# Brief
Word for word, copy out the records given below.

───── Records shown ─────

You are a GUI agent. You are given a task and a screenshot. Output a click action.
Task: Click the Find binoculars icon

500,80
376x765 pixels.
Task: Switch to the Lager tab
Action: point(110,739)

─────

# Answer
You are a GUI agent. You are given a task and a screenshot. Output a click action.
Task: Click the Find binoculars icon

500,80
376x765 pixels.
Task: Switch to the Lager tab
Action: point(110,739)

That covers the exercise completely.